### Texto para leitura
RICARDO BONALUME NETO
DA REPORTAGEM LOCAL

Ainda bem que o livro era emprestado. Senão, daria vontade de fazer como um professor universitário de Cingapura, Geoff Wade, fez: processar a editora por vender gato por lebre. "1421 - O Ano em que a China Descobriu o Mundo", de Gavin Menzies, é vendido como se fosse livro de história. Seria mais adequado se estivesse na seção de contos de fadas ou ficção. A edição original, em inglês, falava em descoberta da América; agora a coisa foi mais longe, e é todo o mundo que passou a ser achado pelos antigos nautas chineses.
Poderia ser um livro interessante. No começo do século 15, os chineses enviaram frotas pelos oceanos Índico e Pacífico comandadas por um almirante eunuco, Zheng He. Fizeram explorações importantes, com frotas compostas de grandes juncos. Na época, os portugueses mal tinham saído da sua praia lusitana, e com navios bem menos imponentes.
Se as coisas continuassem daquele jeito, os chineses é que teriam chegado primeiro à Europa, e não os europeus à China. Descobrindo a América e boa parte da África no caminho.
Mas o imperador chinês desistiu da expansão naval. Depois de Zheng He, a China se recolheu em si mesma. Os portugueses continuaram navegando até Vasco da Gama chegar na Índia, no final do século 15.
A história é conhecida. Menzies, um ex-comandante de submarinos na Marinha Real do Reino Unido, não se conformava com ela. Queria provar que os chineses tinham andado por mares nunca dantes navegados. O resultado é um livro completamente maluco.
######
### Trechos dos dados
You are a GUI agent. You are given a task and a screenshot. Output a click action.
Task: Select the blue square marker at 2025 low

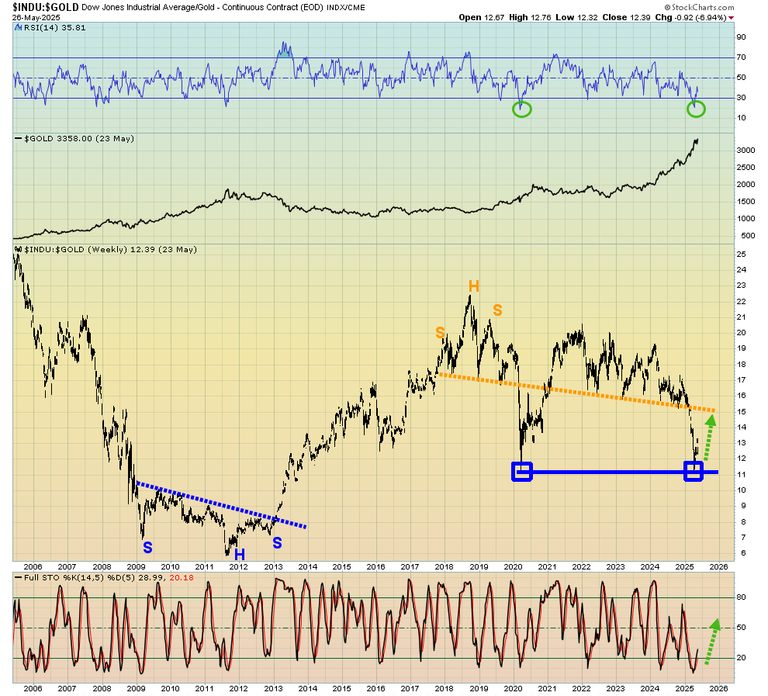click(x=693, y=471)
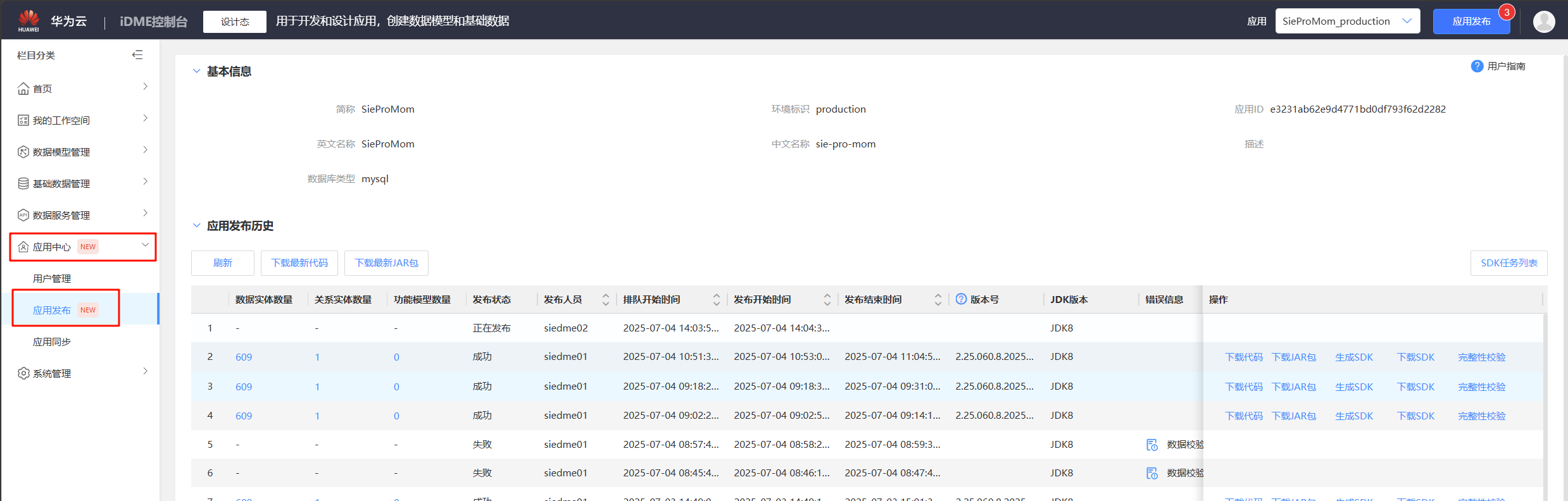Open the user avatar icon

tap(1543, 22)
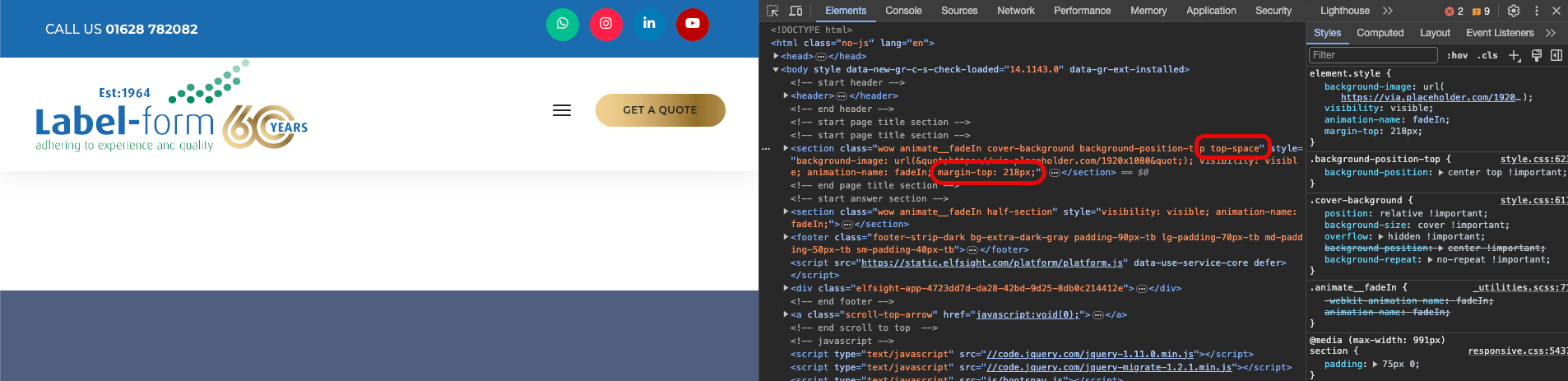The width and height of the screenshot is (1568, 381).
Task: Toggle device toolbar emulation
Action: tap(796, 11)
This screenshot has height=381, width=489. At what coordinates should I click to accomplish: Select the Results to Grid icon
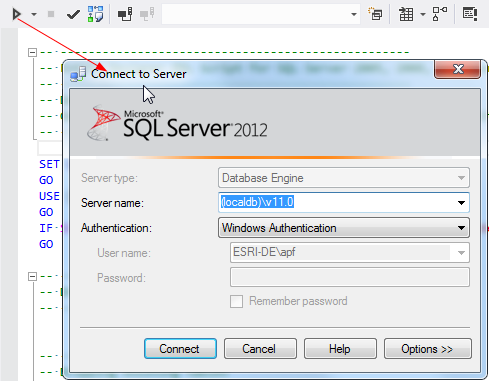pyautogui.click(x=406, y=14)
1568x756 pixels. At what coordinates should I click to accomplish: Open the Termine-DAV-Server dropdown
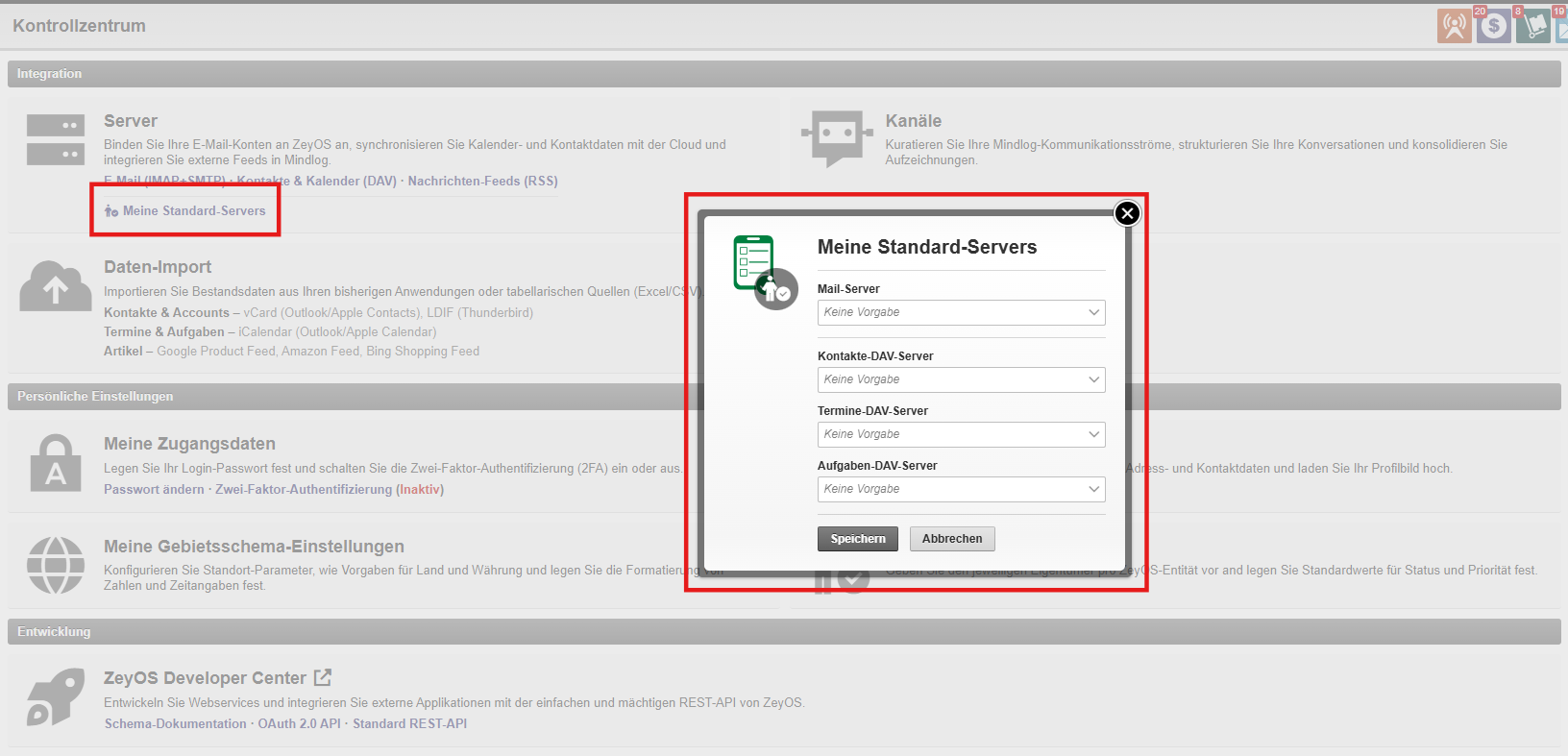(x=961, y=434)
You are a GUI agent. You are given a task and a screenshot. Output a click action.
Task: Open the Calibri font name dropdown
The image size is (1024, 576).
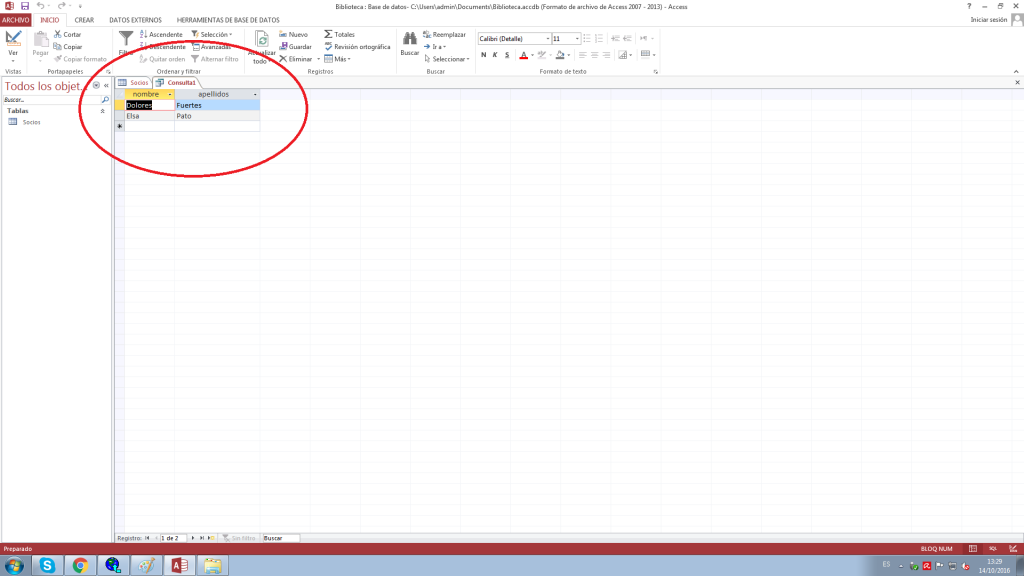[545, 39]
######
Exercícios
(a) De acordo com a resenha, qual foi a carreira de Gavin Menzies antes de escrever o livro?
(b) Indique se cada afirmação concorda com a resenha, citando as palavras dela que decidem a resposta:
(i) Geoff Wade é professor universitário em Cingapura.
(ii) A edição original em inglês já falava na descoberta de todo o mundo pelos chineses.
(iii) Vasco da Gama chegou à Índia no final do século 15.
(c) Dê continuidade à resenha sobre o livro de Menzies a partir da última frase apresentada.

Respostas
(a) Ele foi comandante de submarinos na Marinha Real do Reino Unido.

(b)
(i) Sim: "um professor universitário de Cingapura, Geoff Wade"
(ii) Não: "A edição original, em inglês, falava em descoberta da América"
(iii) Sim: "até Vasco da Gama chegar na Índia, no final do século 15"

(c)
"Publish or perish" (publique ou pereça), diz o ditado básico da pesquisa. Se você não divulga o que descobriu, não fez nada. Menzies pesquisou 15 anos antes de publicar. "Perisher" é o apelido do curso de formação de comandantes de submarinos na Royal Navy, um dos mais exigentes do planeta. Não é formação suficiente para reescrever a história mundial.

Pêlo em ovo
"1421" lembra em tudo o best-seller "Eram os Deuses Astronautas?", de Erich von Däniken. São autores especializados em ver pêlo em ovo.
Qualquer detalhe de um mapa ou achado arqueológico é aclamado como "prova" de uma teoria, deixando de lado tudo o que possa invalidá-la. Numa palestra em São Paulo, Däniken mostrou fotos de índios brasileiros cobertos com roupas de palha -uma "prova" de que estariam imitando os astronautas. Menzies abusa da mesma loucura. Seria divertido, se não fosse bobagem pura.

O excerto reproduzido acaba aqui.